(Dataset extract begins)

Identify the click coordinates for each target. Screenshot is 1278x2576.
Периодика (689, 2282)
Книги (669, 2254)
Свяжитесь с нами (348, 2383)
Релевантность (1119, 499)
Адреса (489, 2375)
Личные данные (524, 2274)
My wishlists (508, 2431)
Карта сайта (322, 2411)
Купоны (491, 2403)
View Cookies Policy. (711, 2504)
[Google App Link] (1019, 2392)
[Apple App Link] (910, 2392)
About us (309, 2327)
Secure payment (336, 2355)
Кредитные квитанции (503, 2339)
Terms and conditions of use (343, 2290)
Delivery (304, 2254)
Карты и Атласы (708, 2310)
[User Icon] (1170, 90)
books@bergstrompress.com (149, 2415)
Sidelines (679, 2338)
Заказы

(Dataset extract ends)

What the exercise asks >> Please transcribe the data exactly from its first line. End with the line that contains "Купоны (491, 2403)".

Answer >>
Identify the click coordinates for each target. Screenshot is 1278x2576.
Периодика (689, 2282)
Книги (669, 2254)
Свяжитесь с нами (348, 2383)
Релевантность (1119, 499)
Адреса (489, 2375)
Личные данные (524, 2274)
My wishlists (508, 2431)
Карта сайта (322, 2411)
Купоны (491, 2403)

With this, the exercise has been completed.